I want my bubble back

Friday, October 23, 2009
[First of all, I'd like to introduce a terrific friend of mine who has joined me here as a collaborator and contributor. Matt is not only a good man, but he was indeed my best man five years ago and we've had a friendship that has lasted many years. He has joined me in order to add to this project and contribute to the annunciation of the Soldier-Citizen-Sapien ethic. I would also like to offer an enthusiastic greetings to Matt's family and friends who are reading this (and me) for the first time. I look forward to any part of the discussion you care to add.]

Now on with it...

There has been quite a bit of debate, well, just about everywhere on the resolution of the global financial crisis and subsequent recession. In the U.S. there has been debate at least as early as the 2008 presidential campaign about how to deal with the recession, and get back on track towards growth.

Now sitting from my perch of stable employment, it was easy for this question to come to me, although it might not be altogether fair of me to do so:
Why is everybody so eager to rush back into growth?
The big financial bubble had just collapsed. Why were we in such a hurry to charge that imaginary capital back up and create a new one? The only debate that was going on was how to get back on a track towards growth, but nobody I saw was really debating why getting back on track was desirable in the first place.

Is it just assumed that growth is what we want to be doing? Need to be doing?



So I did what any self-respecting concerned citizen would do. I went to my local library and Googled it. Turns out that if you Google anything with the word "rush" in it, all you get is a lot of news and blog pages about Rush Limbaugh with not a single sponsored link.

So I went back home and ripped a page out of my old market-capitalism 101 book. Here's what I found out...

It turns out that the whole point of capitalism is to use capital (like cash, factories, raw materials, etc.) and make more capital out of it. We do this by making and selling stuff for profit, and then turning the profit into capital. Simple. Turn capital into more capital. Turn stuff into more stuff. More and more and more stuff (Here's a little story about stuff).

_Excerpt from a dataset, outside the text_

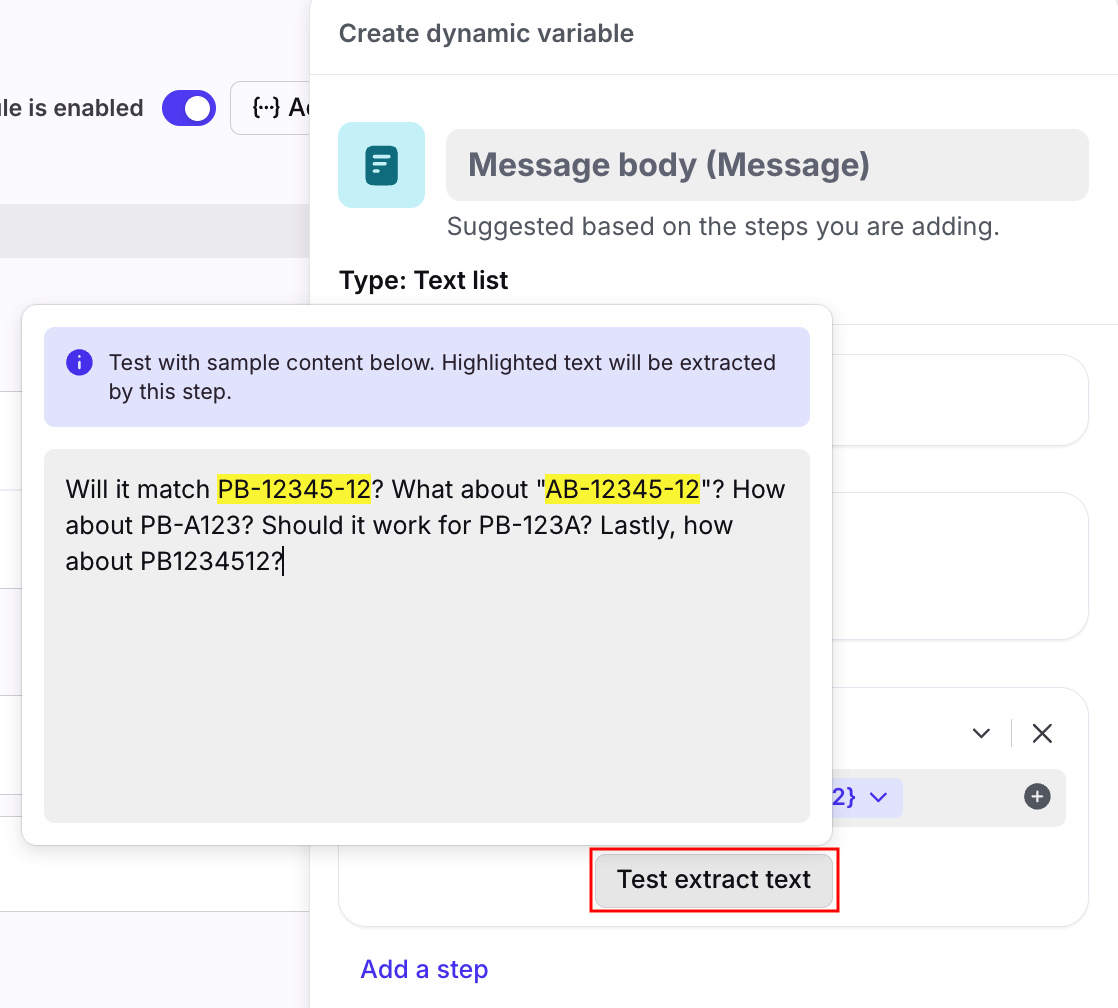Toggle the rule is enabled switch

188,108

But the simplest and most versatile type of capital is still cash. Capital is cash, and capitalism is about stacking up cash and using it to make more cash.

Cash. It's a financial asset.

Wait a tick. Didn't we just have a financial bubble? Like...a cash bubble?

Okay, let me catch you up on what happened in two sentences for those who aren't tracking the financial bubble yet. Bankers (and pseudo-bankers, and not-bankers) used good capitalist goals to create more cash (just capital) out of cash...but it was imaginary cash. But then somebody told everybody else that the cash was imaginary, and everybody started freaking out.

But it was just good capitalism right? Right???

Here's the thing about capitalism. It's awesome. There is not an economist around who can tell you about a faster way to create a whole ton of goods and wealth to go around. Capitalism works so good.

Market-capitalism is awesome too. Any economist will tell you that a market is the most efficient way to trade and allocate goods among people. Costs are low (sometimes lower than they ought to be but...not now) and anybody can participate in a free market. Being able to participate in a free market makes everybody more free. Because if they couldn't participate in a free market freely, that would be the definition of being less free. See how definitions are rad like that?

But if there is one thing I learned at the library on all those Rush sites is that bubbles suck, and imaginary capital sucks. I'm also smart enough to know that all you can do with imaginary capital is make more imaginary capital or imaginary stuff. And America can't feed the kids with imaginary stuff. And we have to feed the kids.

So now we want to get back to growth, right? We want to get back on track and make more stuff, right? Do we want more imaginary stuff? It is theorized that this has happened before. Turn a tech bubble in 2001 into a housing bubble in the middle bush years and a housing bubble into a financial bubble in 2008.

Pop.

Pop.

Pop.

So we want to make real stuff, not imaginary stuff.

I suppose we could do that, but a thought just crept into my head (no it didn't, this question hit me at the library).
Why do we want to to begin making more real stuff? Haven't we got enough stuff?
I'm going to work on this question another time. This has gotten a touch lengthier than I wanted it to be. But you can anticipate I'll be back with "bubble back II" soon.